_Work item_. Copy the rows from the start of the data records through the line containing "(407, 455).", inclusive, replacing "Identify the location of" with "Locate" and leaving everything else unchanged.

The records below:

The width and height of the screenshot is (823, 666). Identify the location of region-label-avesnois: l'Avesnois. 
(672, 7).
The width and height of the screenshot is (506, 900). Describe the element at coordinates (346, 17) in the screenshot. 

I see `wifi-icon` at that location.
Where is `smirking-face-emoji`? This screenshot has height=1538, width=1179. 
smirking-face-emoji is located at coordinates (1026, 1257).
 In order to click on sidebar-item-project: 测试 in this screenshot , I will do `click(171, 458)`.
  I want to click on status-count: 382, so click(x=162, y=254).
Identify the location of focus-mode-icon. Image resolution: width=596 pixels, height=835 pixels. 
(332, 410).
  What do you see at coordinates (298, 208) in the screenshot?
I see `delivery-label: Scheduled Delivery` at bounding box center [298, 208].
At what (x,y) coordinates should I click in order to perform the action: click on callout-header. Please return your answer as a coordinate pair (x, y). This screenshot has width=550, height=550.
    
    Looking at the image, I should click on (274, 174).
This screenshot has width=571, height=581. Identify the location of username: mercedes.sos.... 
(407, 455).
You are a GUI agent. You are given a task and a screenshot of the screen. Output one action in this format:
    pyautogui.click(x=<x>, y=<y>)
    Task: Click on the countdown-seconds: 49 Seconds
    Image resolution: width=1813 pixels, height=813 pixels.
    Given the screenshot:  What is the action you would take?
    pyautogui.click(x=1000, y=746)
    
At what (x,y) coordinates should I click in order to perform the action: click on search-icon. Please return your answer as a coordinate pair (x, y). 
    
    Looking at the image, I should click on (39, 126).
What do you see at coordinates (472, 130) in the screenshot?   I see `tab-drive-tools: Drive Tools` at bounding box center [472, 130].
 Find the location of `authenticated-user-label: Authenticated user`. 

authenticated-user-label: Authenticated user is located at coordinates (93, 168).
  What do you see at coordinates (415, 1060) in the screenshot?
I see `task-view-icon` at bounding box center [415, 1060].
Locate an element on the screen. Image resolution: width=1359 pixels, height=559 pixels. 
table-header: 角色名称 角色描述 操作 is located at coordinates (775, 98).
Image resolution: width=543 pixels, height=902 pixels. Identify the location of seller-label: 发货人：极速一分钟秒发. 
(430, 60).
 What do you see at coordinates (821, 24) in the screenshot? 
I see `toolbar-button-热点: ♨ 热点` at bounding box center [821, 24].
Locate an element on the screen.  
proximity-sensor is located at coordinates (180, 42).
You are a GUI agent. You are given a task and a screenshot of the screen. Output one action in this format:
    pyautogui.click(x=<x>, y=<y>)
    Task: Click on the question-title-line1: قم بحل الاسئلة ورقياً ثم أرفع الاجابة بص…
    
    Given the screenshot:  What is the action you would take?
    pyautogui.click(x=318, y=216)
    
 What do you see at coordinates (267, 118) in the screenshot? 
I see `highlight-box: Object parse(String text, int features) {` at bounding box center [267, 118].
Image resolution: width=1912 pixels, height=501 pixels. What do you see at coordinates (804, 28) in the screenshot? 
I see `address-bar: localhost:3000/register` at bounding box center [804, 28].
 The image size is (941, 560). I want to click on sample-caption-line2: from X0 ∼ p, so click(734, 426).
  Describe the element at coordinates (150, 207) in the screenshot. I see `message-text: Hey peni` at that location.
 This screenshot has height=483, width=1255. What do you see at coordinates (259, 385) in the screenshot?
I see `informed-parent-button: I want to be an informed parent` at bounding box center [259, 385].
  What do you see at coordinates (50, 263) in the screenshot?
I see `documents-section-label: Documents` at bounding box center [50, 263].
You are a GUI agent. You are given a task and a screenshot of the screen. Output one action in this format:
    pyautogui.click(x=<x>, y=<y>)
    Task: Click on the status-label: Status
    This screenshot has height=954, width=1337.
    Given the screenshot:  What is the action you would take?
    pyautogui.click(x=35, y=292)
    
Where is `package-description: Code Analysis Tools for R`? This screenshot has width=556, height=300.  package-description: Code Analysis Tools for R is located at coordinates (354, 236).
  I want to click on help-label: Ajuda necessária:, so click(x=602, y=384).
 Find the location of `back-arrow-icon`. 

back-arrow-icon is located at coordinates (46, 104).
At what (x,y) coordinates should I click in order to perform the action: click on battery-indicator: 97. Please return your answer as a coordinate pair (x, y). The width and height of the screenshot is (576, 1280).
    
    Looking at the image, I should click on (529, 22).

End of The records.

_Output_.
The width and height of the screenshot is (823, 666). Locate region-label-avesnois: l'Avesnois. 
(672, 7).
The width and height of the screenshot is (506, 900). Describe the element at coordinates (346, 17) in the screenshot. 

I see `wifi-icon` at that location.
Where is `smirking-face-emoji`? This screenshot has height=1538, width=1179. 
smirking-face-emoji is located at coordinates (1026, 1257).
 In order to click on sidebar-item-project: 测试 in this screenshot , I will do `click(171, 458)`.
  I want to click on status-count: 382, so click(x=162, y=254).
Locate focus-mode-icon. Image resolution: width=596 pixels, height=835 pixels. 
(332, 410).
  What do you see at coordinates (298, 208) in the screenshot?
I see `delivery-label: Scheduled Delivery` at bounding box center [298, 208].
At what (x,y) coordinates should I click in order to perform the action: click on callout-header. Please return your answer as a coordinate pair (x, y). This screenshot has width=550, height=550.
    
    Looking at the image, I should click on (274, 174).
This screenshot has width=571, height=581. Locate username: mercedes.sos.... 
(407, 455).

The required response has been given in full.